In assessing the appropriate sanction for the violation of one of its orders, the court must consider a number of factors, including whether the plaintiff acted willfully and whether the defendant suffered harm, and if so, to what degree. See Abtrax Pharm., Inc. v. Elkins-Sinn, Inc., 139 N.J. 499, 514 (1995). Because the dismissal of a plaintiff's cause of action with prejudice is a drastic remedy, it should be invoked sparingly, such as when the plaintiff's violation of a rule or order evinces "'a deliberate and contumacious disregard of the court's authority.'" Kosmowski v. Atl. City Med. Ctr., 175 N.J. 568, 575 (2003) (quoting Allegro v. Afton Vill. Corp., 9 N.J. 156, 160-61 (1952)); see also Abtrax Pharm., supra, 139 N.J. at 514 ("'The dismissal of a party's cause of action, with prejudice, is drastic and is generally not to be invoked except in those cases . . . where the refusal to comply is deliberate and contumacious.'" (quoting Lang v. Morgan's Home Equip. Corp., 6 N.J. 333, 339 (1951))). When the vindication of the court's authority standing alone is not at issue, then the prejudice suffered by the defendant also must enter into the calculus in determining the appropriate sanction. See Crispin [v. Volkswagenwerk, A.G., 96 N.J. 336, 345 (1984)]. The extent to which a plaintiff has impaired a defendant's case may guide the court in determining whether less severe sanctions will suffice. See Johnson v. Mountainside Hosp., 199 N.J. Super. 114, 120 (App. Div. 1985) (per curiam). Absent serious prejudice, lesser sanctions should be considered. Crispin, supra, 96 N.J. at 345; see also Olds v. Donnelly, 150 N.J. 424, 438-49 (1997). But when the plaintiff's disregard of a court order impairs "the defendant's ability to present a defense on the merits," the defendant will be deemed to have suffered irreparable prejudice. State v. One 1986 Subaru, 120 N.J. 310, 315 (1990); see also Perna v. Pirozzi, 92 N.J. 446, 457 (1983).

[Gonzalez v. Safe & Sound Sec. Corp., 185 N.J. 100, 115-16 (2005).]

We have long cautioned that "[e]agerness to move cases must defer to our paramount duty to administer justice in the individual case." Audubon Volunteer Fire Co. No. 1 v. Church Const. Co., 206 N.J. Super. 405, 406 (App. Div. 1986). See also Rabboh v. Lamattina, 312 N.J. Super. 487, 492-93 (App. Div. 1998), certif. denied, 160 N.J. 88 (1999) (holding that the ultimate sanction of dismissal must be sparingly applied and only if lesser sanctions are unavailing); Santos v.
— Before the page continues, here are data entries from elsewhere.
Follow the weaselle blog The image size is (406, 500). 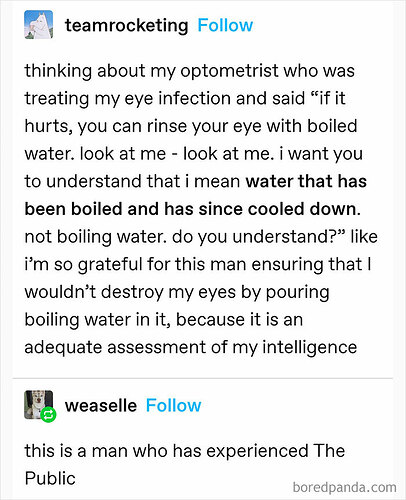tap(173, 406)
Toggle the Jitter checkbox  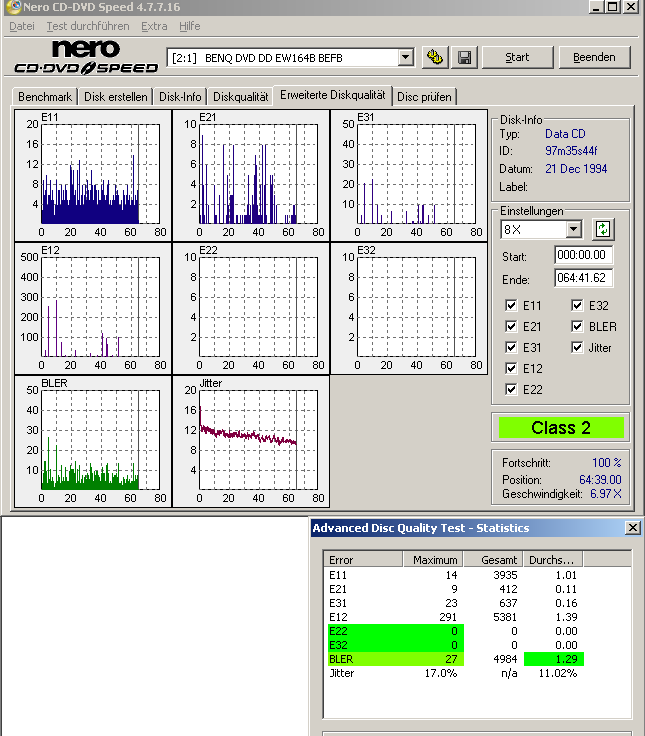pos(577,348)
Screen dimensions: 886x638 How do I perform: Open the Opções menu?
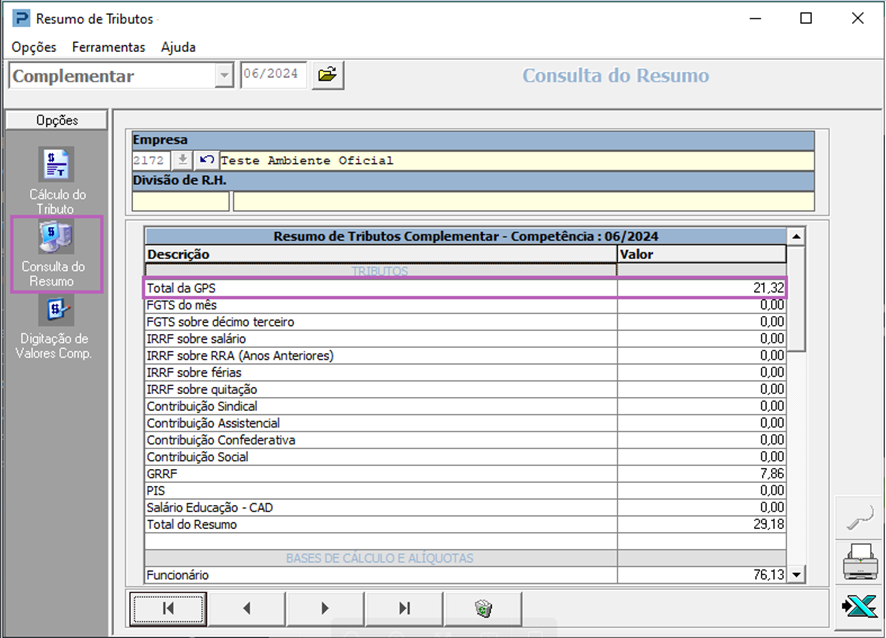tap(34, 47)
Estate of Santos, 217 N.J. Super. 411, 412 (App. Div. 1986) (trial court abused its discretion in dismissing action where plaintiff's attorney was denied an opportunity to produce his California witness after being assured by the court of an opportunity to do so); Georgis v. Scarpa, 226 N.J. Super. 244, 250-54 (App. Div. 1988); Kohn's Bakery, Inc. v. Terracciano, 147 N.J. Super. 582 (App. Div. 1977).

We, too, have cautioned courts that the ultimate sanction of dismissal or suppression of defenses is to be sparingly employed.
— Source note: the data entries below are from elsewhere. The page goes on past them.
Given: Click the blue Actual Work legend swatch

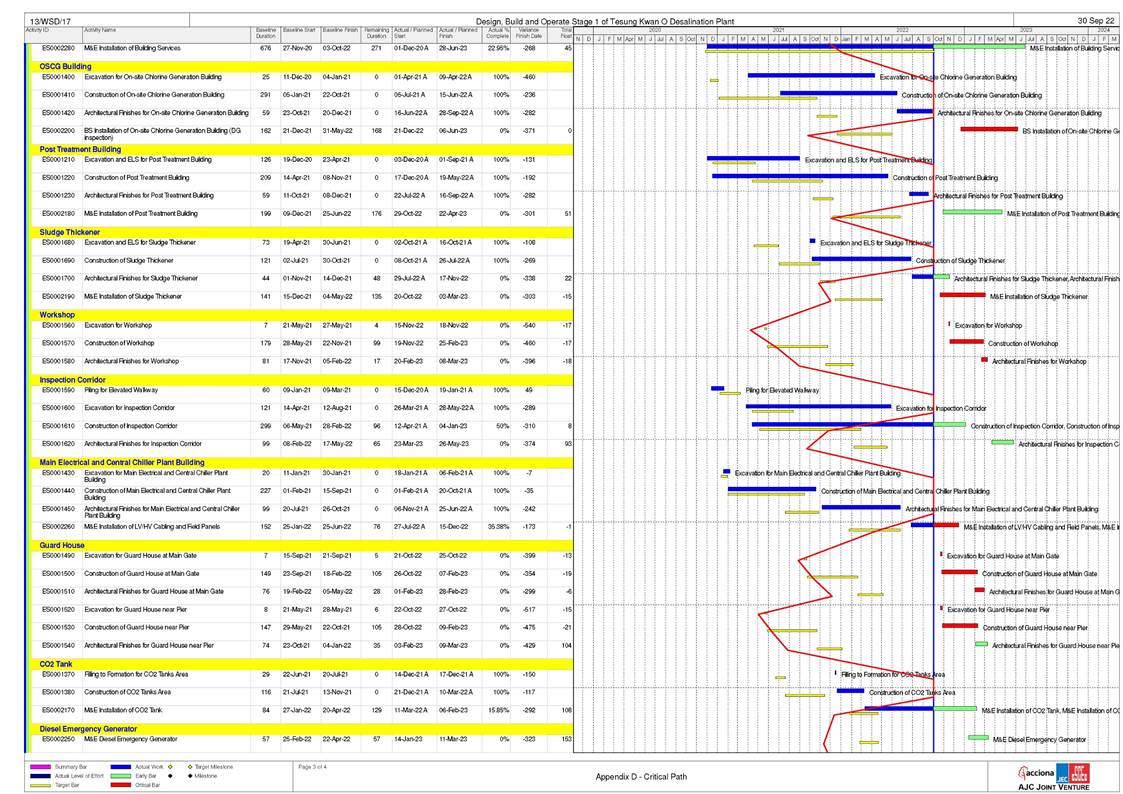Looking at the screenshot, I should [123, 767].
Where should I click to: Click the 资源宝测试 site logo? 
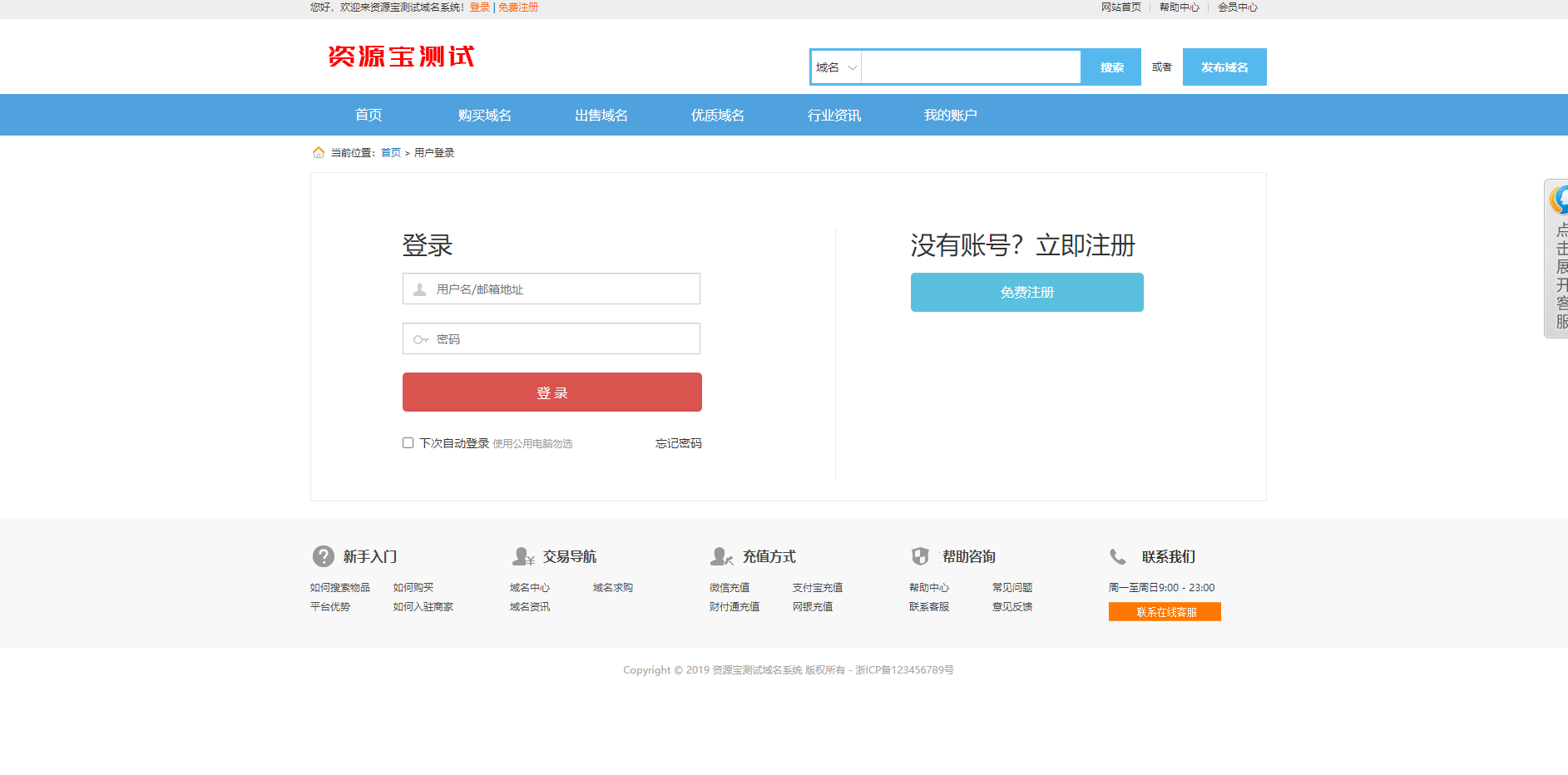click(x=401, y=57)
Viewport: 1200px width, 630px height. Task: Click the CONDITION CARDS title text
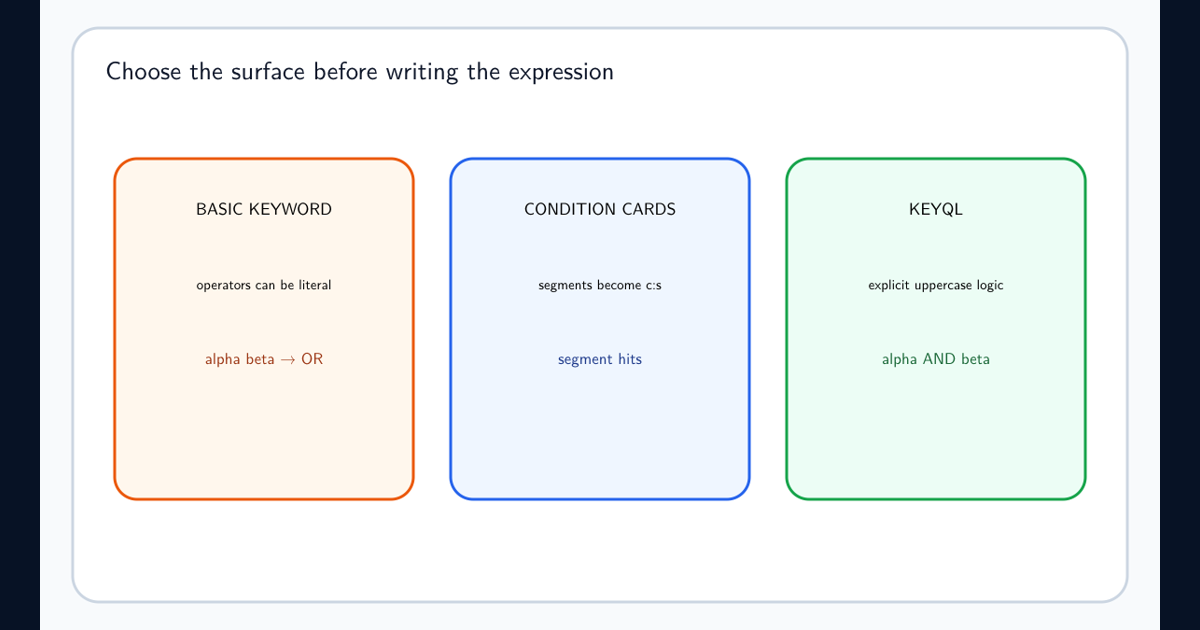(x=600, y=209)
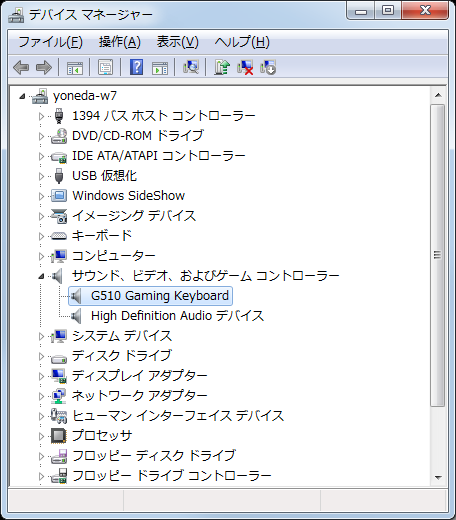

Since dismissal with prejudice is the ultimate sanction, it will normally be ordered only when no lesser sanction will erase the prejudice suffered by the non-delinquent party. Cases should be won or lost on their merits and not because litigants have failed to comply precisely with particular court schedules, unless such noncompliance was purposeful and no lesser remedy was available.

[Irani v. K-Mart Corp., 281 N.J. Super. 383, 387 (App. Div. 1995) (citations and quotations omitted).]
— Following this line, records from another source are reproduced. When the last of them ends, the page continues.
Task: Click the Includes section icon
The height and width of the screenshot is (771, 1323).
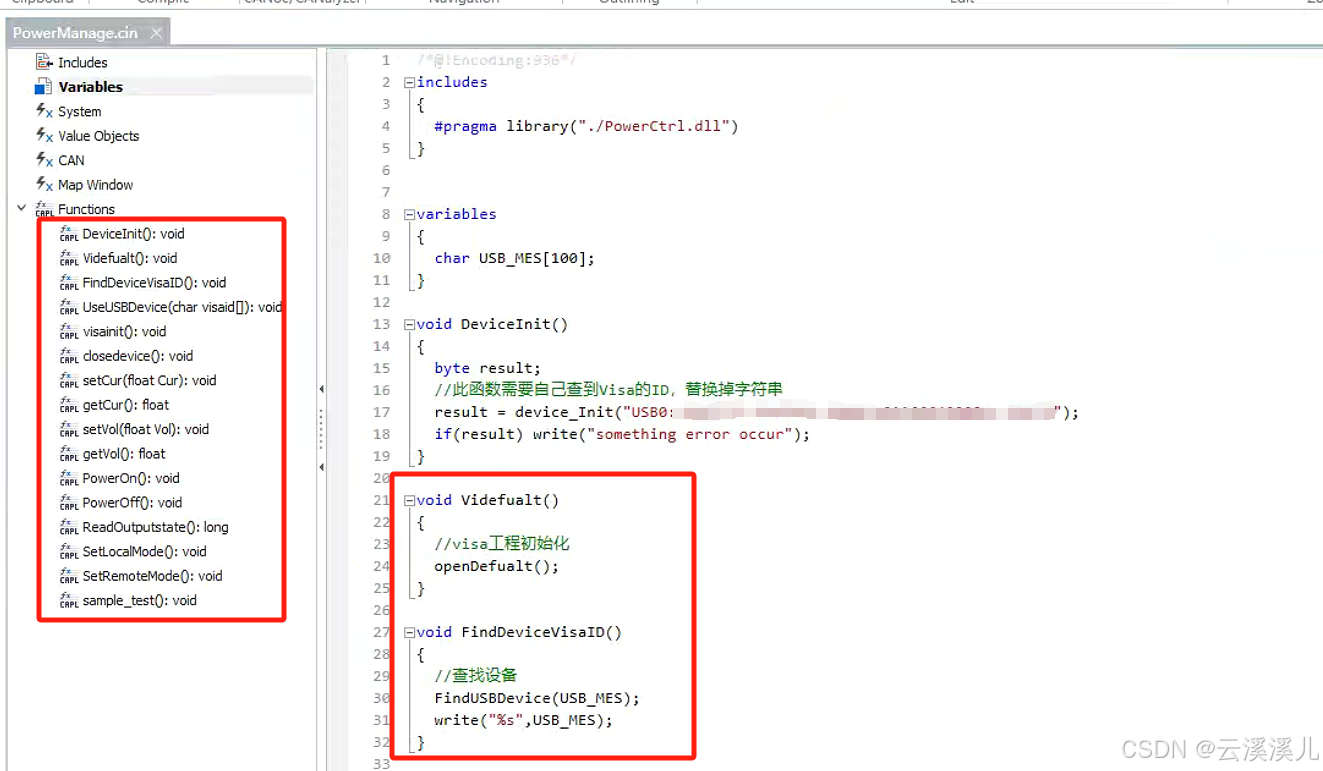Action: [x=44, y=62]
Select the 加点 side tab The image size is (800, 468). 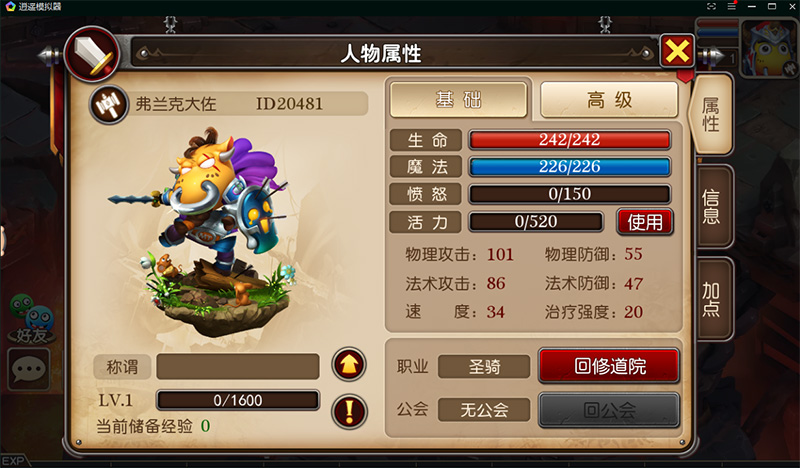click(712, 299)
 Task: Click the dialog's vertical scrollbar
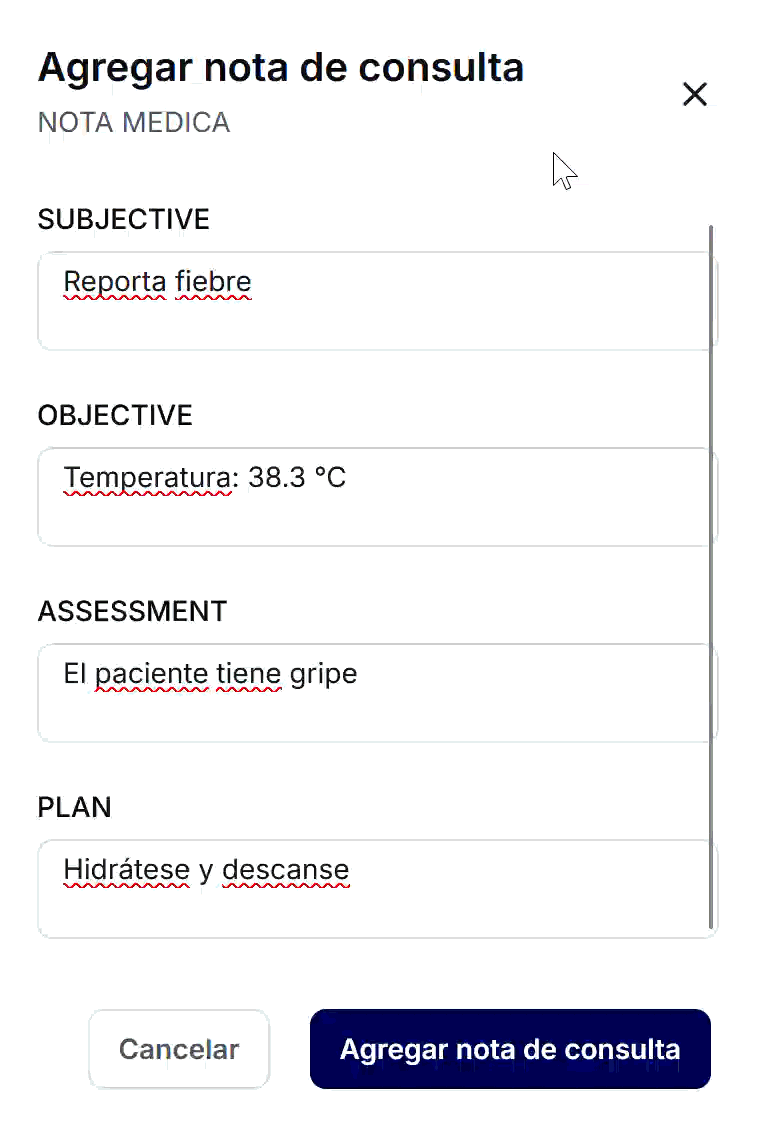pyautogui.click(x=711, y=577)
Here, there were no facts before the judge which would have supported the entry of judgment by default. It is entirely evident from the status of the case as "ready hold" that the judge acted precipitously when he chose not to await the return of Mariconda. The attorney was given leave to attend the municipal court matter and, once there, was required to remain until released. We conclude that the sanction of striking defendant's answer and separate defenses constituted a mistaken exercise of discretion. We remand the matter to the trial judge for entry of an order vacating the default and restoring the matter to the trial list.

Reversed and remanded for further proceedings consistent with this opinion.